====== Text shown
May 17, 2023 by Jason Contant
SUVs cause more severe injuries — particularly head injuries — than cars when they hit bicyclists, likely because the large vehicles’ tall front ends strike cyclists higher on their bodies, new research has found.
“SUVs tend to knock riders down, where they can also be run over, rather than vaulting them onto the hood of the vehicle,” said Insurance Institute for Highway Safety (IIHS) statistician Sam Monfort, the lead author of the study. “That’s probably because the higher front end of an SUV strikes the cyclist above their center of gravity.”
Ground-impact injuries — a frequent cause of head injuries — were more than twice as common in SUV crashes than those involving cars, the Arlington, VA-based IIHS said in a press release Apr. 13. The findings follow earlier IIHS research that showed SUVs are more lethal than cars to pedestrians despite design changes that have made them less dangerous to other vehicles.
Research also consistently shows these larger vehicles are more dangerous to bicyclists than cars. To try to understand why, Monfort looked at detailed crash data from 71 Michigan bicycle crashes, each of which involved a cyclist aged 16 or older and a single SUV or car. Data included police reports, medical records, crash reconstructions and other information; pick-ups were excluded because data did not include enough pickup crashes to draw firm conclusions.
Overall, injuries to lower extremities were common in all 71 SUV and car crashes. Head injuries were common in the most severe crashes but occurred along with other injuries to the torso, abdomen, spine and limbs. The findings showed average scores for head injuries inflicted by SUVS were 63% higher than for those caused by cars; trauma to the body as a whole was 55% higher for SUVs than cars.
“The greater injury severity associated with SUVs was related to these vehicles’ tendency to produce injuries from ground contact or from vehicle components near the ground,” said the study, Bicyclist crashes with cars and SUVs: injury severity and risk factors. “In contrast, cars were much less likely to produce ground injuries, and instead tend to distribute less severe injuries across multiple vehicle components.
“The pattern of results suggest that the size and shape of SUV front ends are responsible for the differences in bicyclist injury outcomes, which is consistent with our past findings on pedestrian crash outcomes.”
In general, the study found SUVs tended to cause injuries with their wheels or undercarriage, or by knocking the bicyclist to the ground (compared to cars, where components spread across the front and top of the vehicle tended to cause injuries).
============
====== Given data
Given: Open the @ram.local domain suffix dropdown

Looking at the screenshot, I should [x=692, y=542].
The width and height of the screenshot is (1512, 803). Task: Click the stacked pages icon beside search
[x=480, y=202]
============
====== Given data
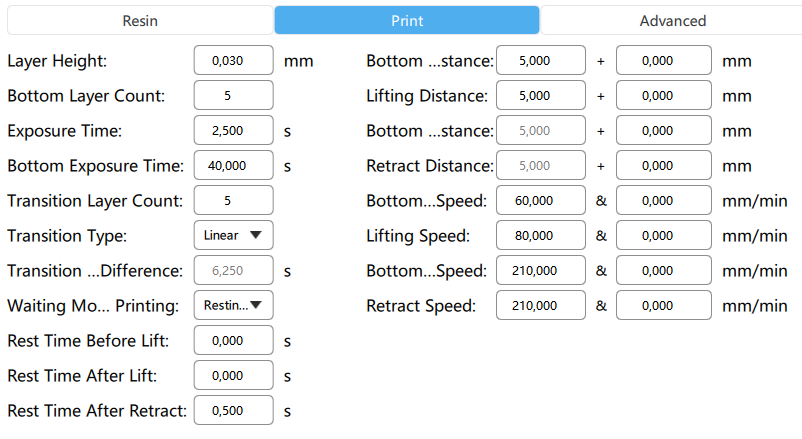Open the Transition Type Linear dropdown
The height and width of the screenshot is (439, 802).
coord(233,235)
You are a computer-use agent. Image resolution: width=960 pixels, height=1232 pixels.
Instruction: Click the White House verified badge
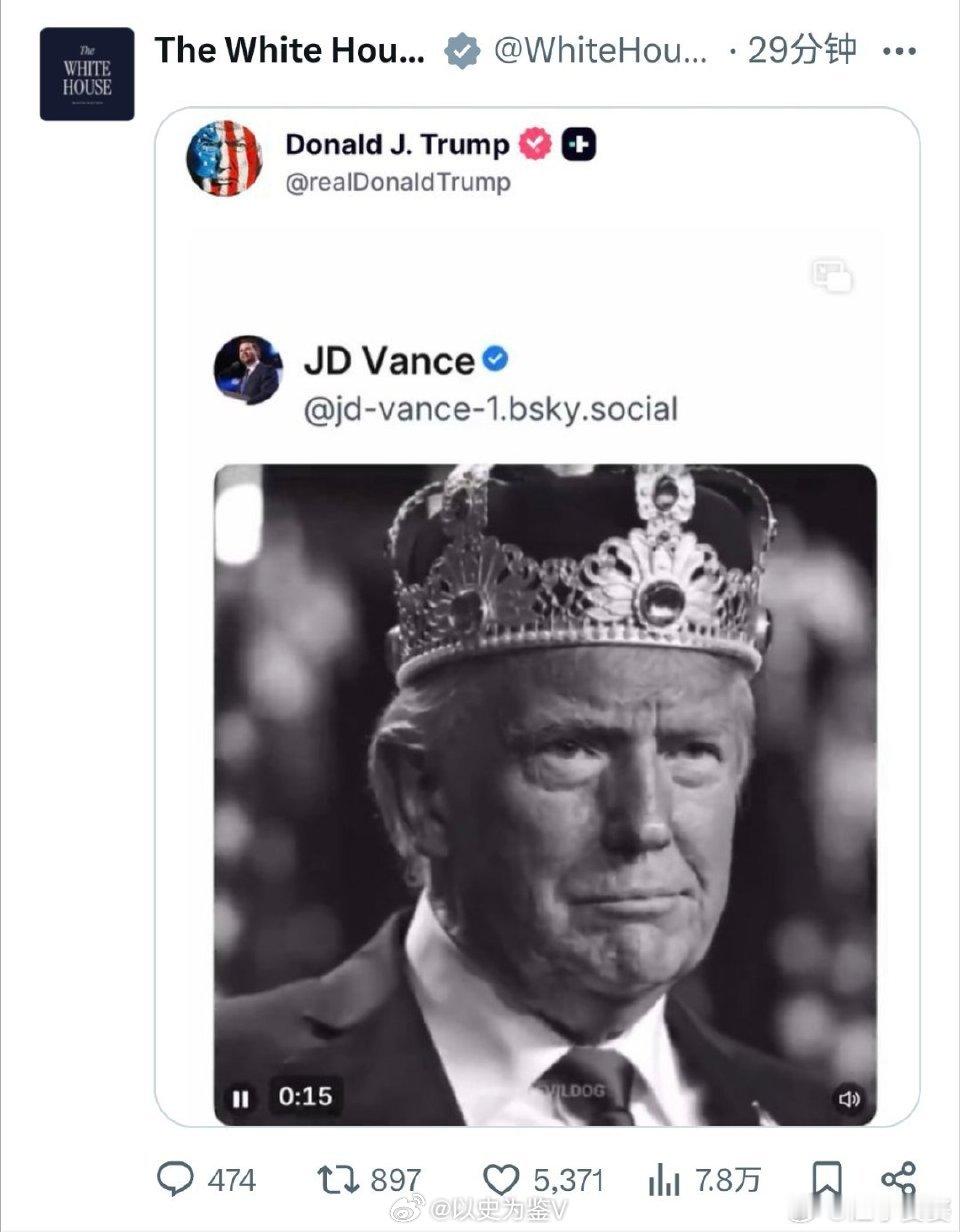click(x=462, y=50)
============
In the article on SUV and car crashes with bicyclists, transcribe the passage starting at "May 17, 2023" and ending at "research has found.". The material plays no part in this and can be set aside.

May 17, 2023 by Jason Contant
SUVs cause more severe injuries — particularly head injuries — than cars when they hit bicyclists, likely because the large vehicles’ tall front ends strike cyclists higher on their bodies, new research has found.